Company Filing History:
Years Active: 2024
Title: Innovations by Inventor Hannah Keller
Introduction
Hannah Keller is a prominent inventor based in Mannheim, Germany. She has made significant contributions to the field of deep learning, particularly in the area of privacy and data security. Her innovative work focuses on developing frameworks that enhance the interpretability of differentially private algorithms.
Latest Patents
Hannah Keller holds a patent for an "Interpretability framework for differentially private deep learning." This patent addresses the challenge of re-identifying data points from a dataset based on a differentially private function output. The framework specifies a bound for an adversarial posterior belief ρ, which corresponds to the likelihood of re-identification. Privacy parameters ε and δ are calculated based on the received data, governing the differential privacy (DP) algorithm applied to a function evaluated over the dataset.
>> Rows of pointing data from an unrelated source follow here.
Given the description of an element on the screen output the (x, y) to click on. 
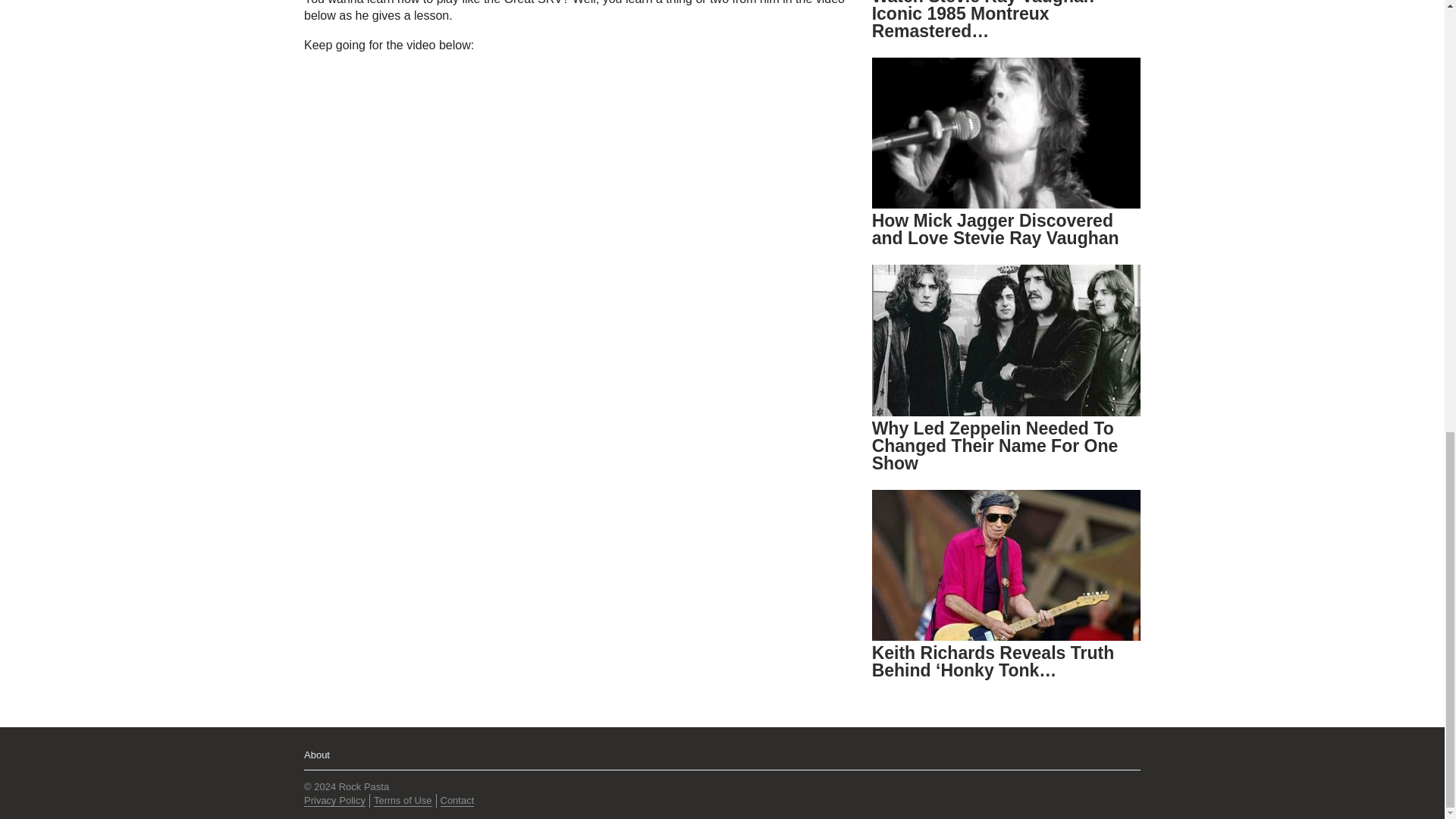
How Mick Jagger Discovered and Love Stevie Ray Vaughan (995, 229)
Stevie Ray Vaughan Guitar Lesson (493, 208)
Why Led Zeppelin Needed To Changed Their Name For One Show (995, 445)
Given the description of an element on the screen output the (x, y) to click on. 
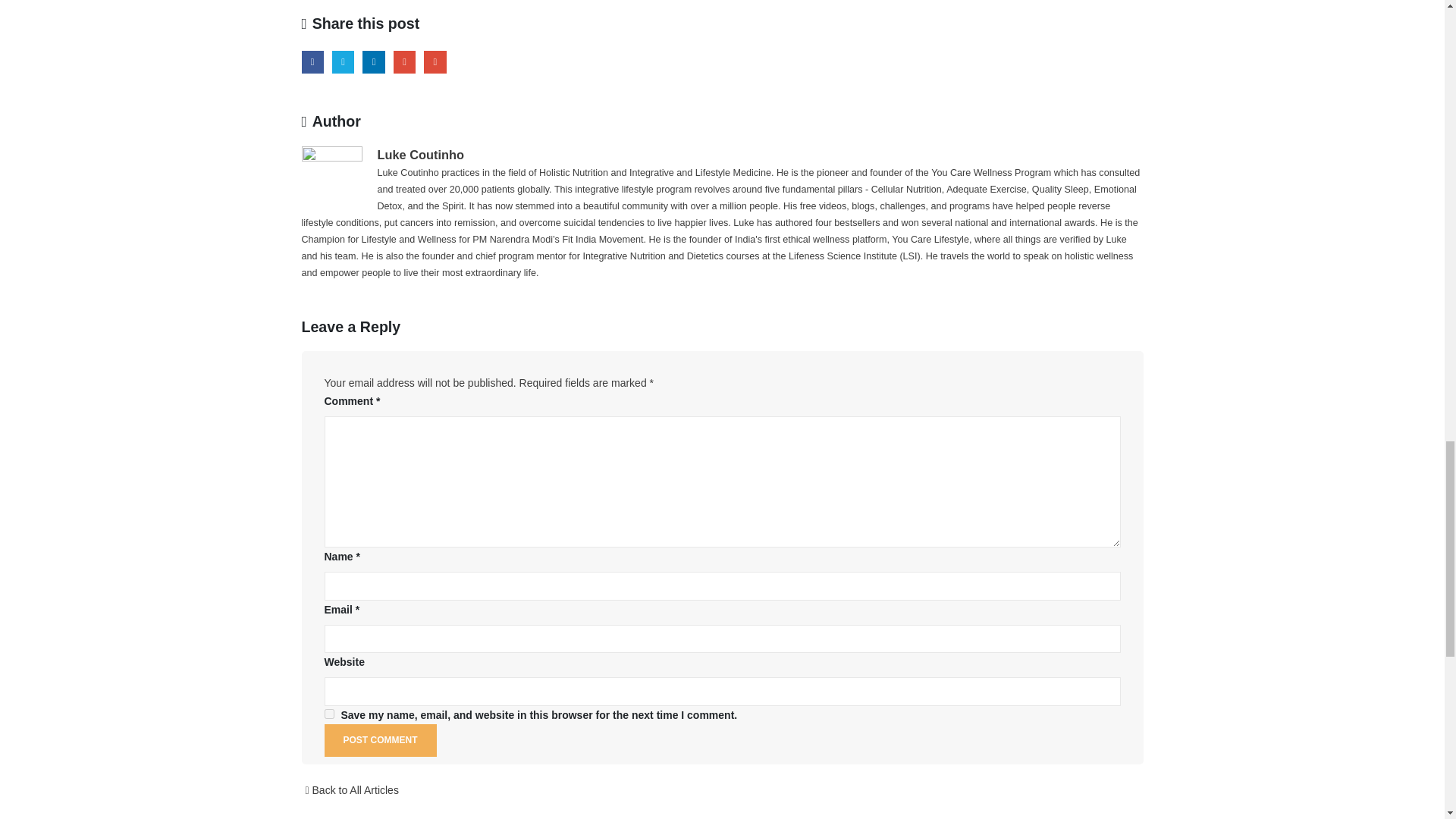
Email (434, 61)
Post Comment (380, 739)
Facebook (312, 61)
LinkedIn (373, 61)
yes (329, 714)
Twitter (342, 61)
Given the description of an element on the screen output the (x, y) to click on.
The calculations are based on the ratio of probability distributions of different observations, bound by the posterior belief ρ as applied to the dataset. The calculated privacy parameters are then utilized to implement the DP algorithm effectively.
Career Highlights
Hannah Keller is currently employed at SAP SE, where she continues to innovate and contribute to advancements in technology. Her work is pivotal in ensuring that deep learning models can operate securely while maintaining user privacy.
Collaborations
Hannah collaborates with notable colleagues, including Daniel Bernau and Philip-William Grassal. Their combined expertise fosters a dynamic environment for innovation and research.
Conclusion
Hannah Keller's contributions to the field of deep learning and privacy are noteworthy. Her patent and ongoing work at SAP SE highlight her commitment to advancing technology while prioritizing data security.